— Start —
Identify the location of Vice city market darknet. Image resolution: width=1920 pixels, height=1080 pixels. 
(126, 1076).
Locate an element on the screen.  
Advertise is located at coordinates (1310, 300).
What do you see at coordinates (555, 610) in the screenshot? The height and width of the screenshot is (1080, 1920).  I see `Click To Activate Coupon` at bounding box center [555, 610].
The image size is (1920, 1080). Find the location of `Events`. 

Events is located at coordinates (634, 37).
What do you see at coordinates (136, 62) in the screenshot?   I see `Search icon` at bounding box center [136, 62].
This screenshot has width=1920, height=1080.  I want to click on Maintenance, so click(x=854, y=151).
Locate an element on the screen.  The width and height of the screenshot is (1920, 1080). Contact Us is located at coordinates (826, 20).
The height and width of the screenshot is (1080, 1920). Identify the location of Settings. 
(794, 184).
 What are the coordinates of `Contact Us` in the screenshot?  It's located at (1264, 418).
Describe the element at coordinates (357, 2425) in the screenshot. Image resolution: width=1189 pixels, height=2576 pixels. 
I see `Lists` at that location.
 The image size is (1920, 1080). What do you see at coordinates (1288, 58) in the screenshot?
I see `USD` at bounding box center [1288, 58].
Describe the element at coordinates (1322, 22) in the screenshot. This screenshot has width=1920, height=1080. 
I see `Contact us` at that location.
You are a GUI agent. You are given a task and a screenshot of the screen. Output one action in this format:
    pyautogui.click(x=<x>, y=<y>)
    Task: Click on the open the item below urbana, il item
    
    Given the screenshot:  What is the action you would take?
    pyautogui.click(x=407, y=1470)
— End —
TASK BRIEF: Render every line of the records above as a Markdown table with the columns Row and Line. Number the rows in order and leave out blank lines.

IN RESPONSE:
| Row | Line |
|---|---|
| 1 | Identify the location of Vice city market darknet. Image resolution: width=1920 pixels, height=1080 pixels.  |
| 2 | (126, 1076). |
| 3 | Locate an element on the screen.   |
| 4 | Advertise is located at coordinates (1310, 300). |
| 5 | What do you see at coordinates (555, 610) in the screenshot? The height and width of the screenshot is (1080, 1920).  I see `Click To Activate Coupon` at bounding box center [555, 610]. |
| 6 | The image size is (1920, 1080). Find the location of `Events`.  |
| 7 | Events is located at coordinates (634, 37). |
| 8 | What do you see at coordinates (136, 62) in the screenshot?   I see `Search icon` at bounding box center [136, 62]. |
| 9 | This screenshot has width=1920, height=1080.  I want to click on Maintenance, so click(x=854, y=151). |
| 10 | Locate an element on the screen.  The width and height of the screenshot is (1920, 1080). Contact Us is located at coordinates (826, 20). |
| 11 | The height and width of the screenshot is (1080, 1920). Identify the location of Settings.  |
| 12 | (794, 184). |
| 13 |  What are the coordinates of `Contact Us` in the screenshot?  It's located at (1264, 418). |
| 14 | Describe the element at coordinates (357, 2425) in the screenshot. Image resolution: width=1189 pixels, height=2576 pixels.  |
| 15 | I see `Lists` at that location. |
| 16 |  The image size is (1920, 1080). What do you see at coordinates (1288, 58) in the screenshot? |
| 17 | I see `USD` at bounding box center [1288, 58]. |
| 18 | Describe the element at coordinates (1322, 22) in the screenshot. This screenshot has width=1920, height=1080.  |
| 19 | I see `Contact us` at that location. |
| 20 | You are a GUI agent. You are given a task and a screenshot of the screen. Output one action in this format: |
| 21 |     pyautogui.click(x=<x>, y=<y>) |
| 22 |     Task: Click on the open the item below urbana, il item |
| 23 |     Given the screenshot:  What is the action you would take? |
| 24 |     pyautogui.click(x=407, y=1470) |